The literature suggests it takes an average of 17 years for research evidence to reach clinical practice.  That means as new evidence is published, it may take up to 17 years to trickle down to your local hospital, unless you are the lucky patient admitted to the hospital that discovered the new evidence.  Why does it take so long?  One of the issues has to do with the concept of “generalizability”.  That means the ability to achieve the same results with a different group of patients, or to see the same outcomes among patients in your community.  Most hospitals don’t simply adopt a new practice without conducting their own research.  Despite the fact an intervention may have been published in multiple top tier peer-reviewed journals, most hospitals want to study the intervention among their own patients which can take years to get administrative buy-in, research approval, patient participation, nursing support, biostatisticians, and the list goes on.
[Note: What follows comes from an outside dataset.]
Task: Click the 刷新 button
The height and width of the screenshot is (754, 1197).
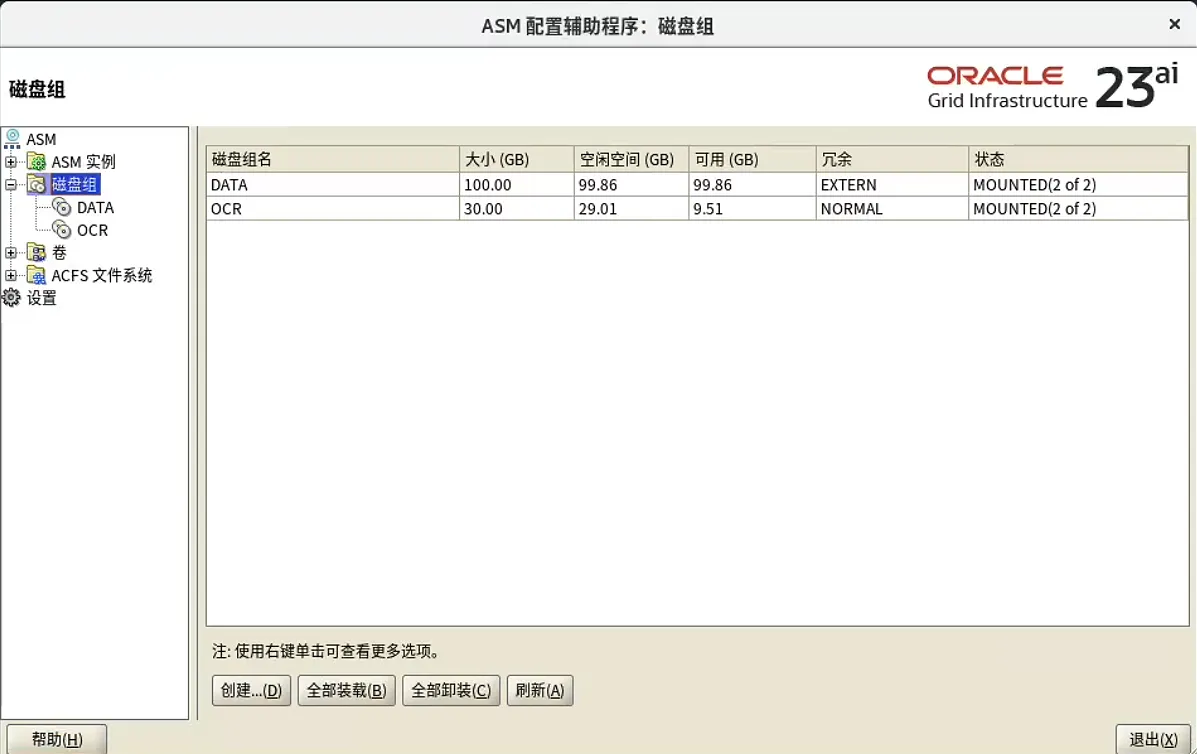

Imagine, a new life saving technology or intervention is published today, you along with your children may not benefit depending on how quickly the practice is identified and adopted locally.

This lag from the time new evidence is discovered to actual clinical practice wouldn’t be tolerated in other industries.  Imagine if computer and mobile device makers took this long to adopt new discoveries.  Apple, Microsoft, Google and others wouldn’t be world leaders today.

How many more “17 years” do we have?  Adoption of best practices and evidence-based guidelines needs to be a top priority for hospitals, physicians, and nurses in order to reduce harm, healthcare waste, and improve clinical outcomes!  Evidence needs to be disseminated more quickly to make this happen.

How do you become an advocate and reduce the lag time from discovery to bedside practice?

  • First, read the published papers from leading journals on the benefits of skin and nasal decolonization.  The concept is fairly simple, if I reduce the number of bacteria on my skin and in my nose that cause HAIs, I reduce my risk of infection.  Yes, it’s that simple.  The only difference between this and what we do to remove germs on a day-to-day basis are the products used on your skin and in your nose.
  • Next, once you understand the benefits, share the articles with specific surgeons and nurses who care for the types of patients who may benefit (orthopedic, cardiovascular, spine, ICU, etc.).  By sharing the articles, you not only become an educated consumer, you raise the bar for healthcare providers in your community.
  • Finally, talk with your local hospital administrators and share the evidence.  Ask them, “if you were the patient, wouldn’t you want this simple, inexpensive and effective treatment for yourself or loved one?”

Jason Hickok, RN, MBA with 15 years of infection prevention experience and responsible for establishing the first infection prevention program for the largest for-profit US healthcare system.  I am also co-author on multiple research publications evaluating the effectiveness and benefits of skin and nasal decolonization among various patient populations.